Sometimes, especially in the current competitive job market, deciding which candidate is the best fit for an open position may be the biggest challenge. In other cases, perfecting a job description and posting is the hardest task. For some businesses there is difficulty in finding the time to interview each applicant.
But once a company has narrowed down the field to a few potential hires, another challenge begins. A final decision must be made and a job offer must be given out. If this process isn’t standardized, routine, and repeatable, human resource departments can significantly elevate a key human resources metric, the cost per hire.
The first action item after a selection has been made is to conduct a pre-hiring reference check to ensure a candidate is recommended by previous employers and references. If nothing alarming is found in the reference check the next step is to send an offer letter to the candidate.
A job offer letter should include should include a welcome statement, the position title, a start date, annual compensation and potential bonus eligibility. Also, any agreed upon deviations should be included, such as a pre-arranged vacation. Many parts of a job offer letter can be standardized and working off a template is a generally accepted best practice.

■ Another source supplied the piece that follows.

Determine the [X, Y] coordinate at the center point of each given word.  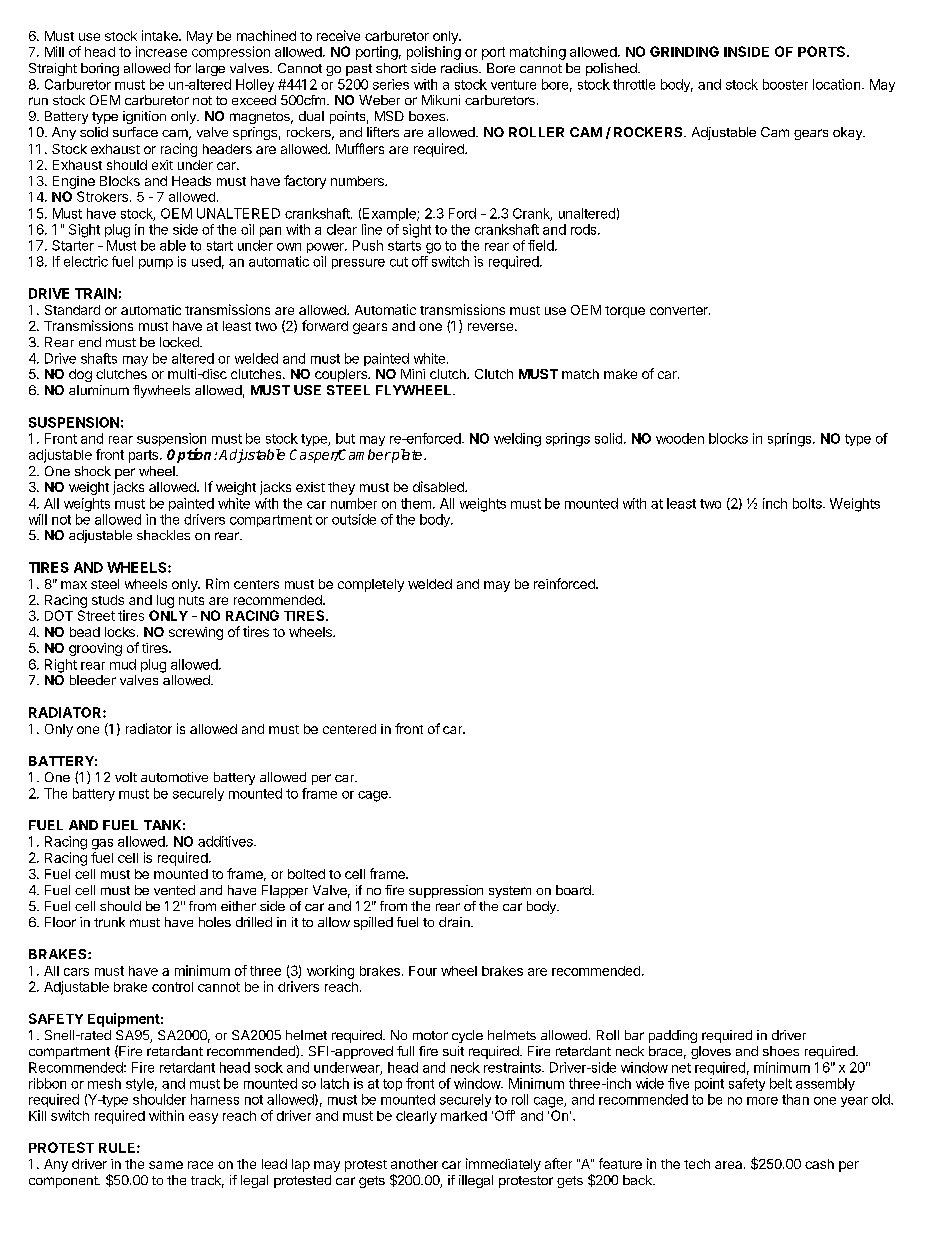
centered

To help streamline the onboarding process and help a human resources department gather necessary information each job offer letter should be accompanied by an employee information sheet, I-9 form, W-4 form, consent to physical exam form (if needed), and an employee confidentiality agreement.
Also, included in the job offer letter should be a timeframe for acceptance of the position. A company needs to ensure that a date is given to the potential hire in which they need to respond by to accept. This way a company will know whether to move on to another candidate in a reasonable time period.
Be sure that the top choice has accepted the job offer before sending rejection letters to other finalists. For extra precaution it may also be a good idea to wait before the person clears all checks and testing before notifying finalists that they did not get the job. That way, there is a pool of replacements available in the case that a top choice doesn’t work out.
Has your human resources department perfected the job offer? What is your cost per hire?